Task description:
Reproduce the lines of the material exactly, excluding every image.
Extracted entries START
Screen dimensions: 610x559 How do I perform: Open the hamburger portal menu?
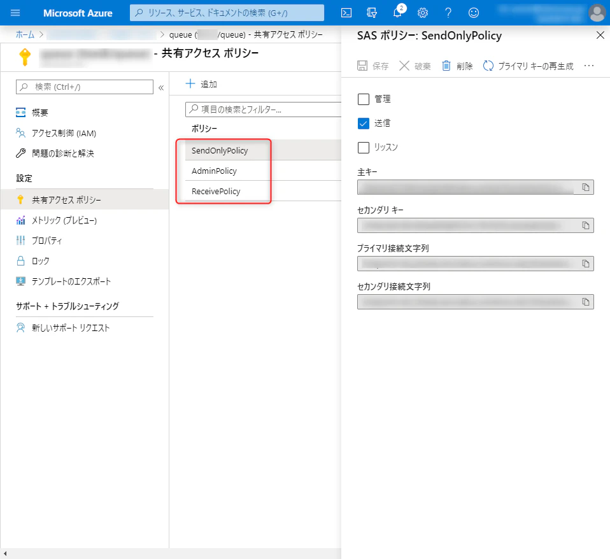(15, 13)
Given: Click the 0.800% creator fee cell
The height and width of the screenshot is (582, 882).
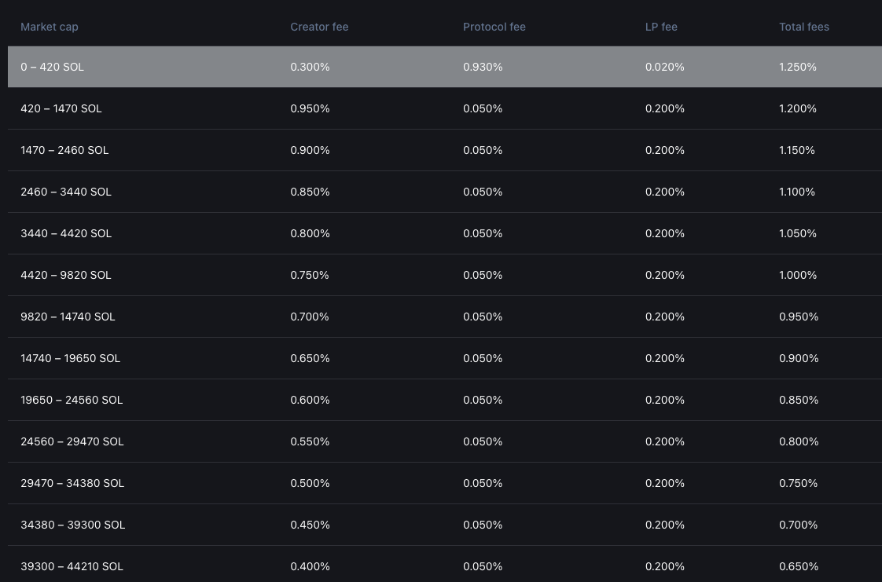Looking at the screenshot, I should [x=310, y=233].
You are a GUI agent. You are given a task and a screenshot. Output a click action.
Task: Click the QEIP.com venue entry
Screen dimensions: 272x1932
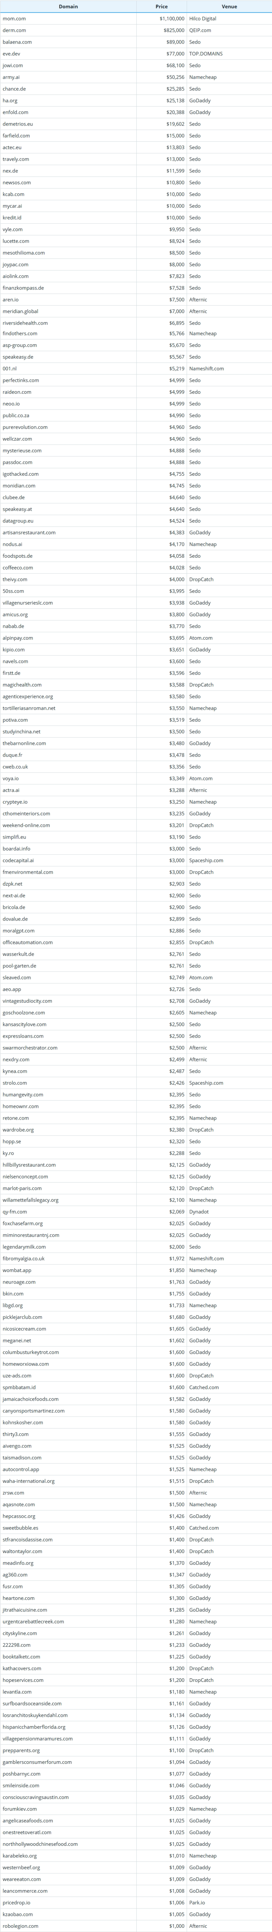tap(200, 30)
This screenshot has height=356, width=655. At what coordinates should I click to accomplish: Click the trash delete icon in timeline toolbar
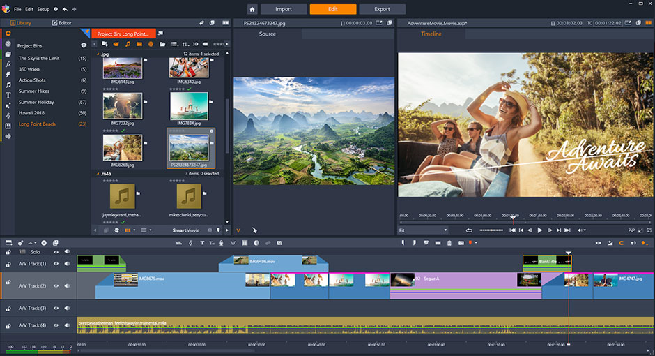(449, 243)
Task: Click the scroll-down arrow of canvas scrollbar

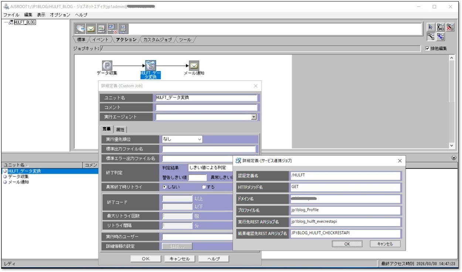Action: coord(451,146)
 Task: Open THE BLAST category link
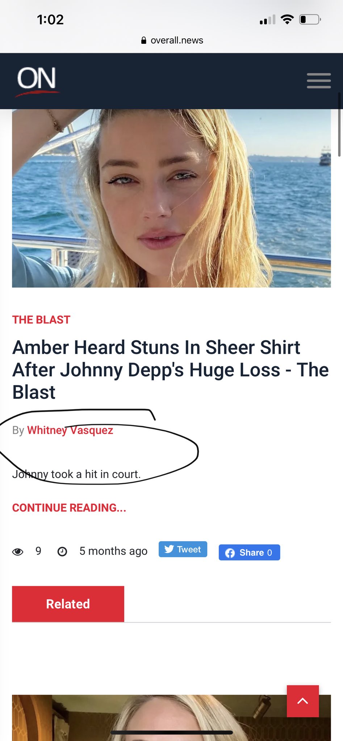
Extracted entries END
Solution for this exercise:
Screen dimensions: 610x559 How do I perform: Open the hamburger portal menu?
(15, 13)
Given: Click the 0.800% creator fee cell
The height and width of the screenshot is (582, 882).
Looking at the screenshot, I should [x=310, y=233].
You are a GUI agent. You are given a task and a screenshot. Output a click action.
Task: Click the QEIP.com venue entry
Screen dimensions: 272x1932
tap(200, 30)
This screenshot has height=356, width=655. At what coordinates should I click to accomplish: Click the trash delete icon in timeline toolbar
(449, 243)
Task: Click the scroll-down arrow of canvas scrollbar

Action: coord(451,146)
 Task: Open THE BLAST category link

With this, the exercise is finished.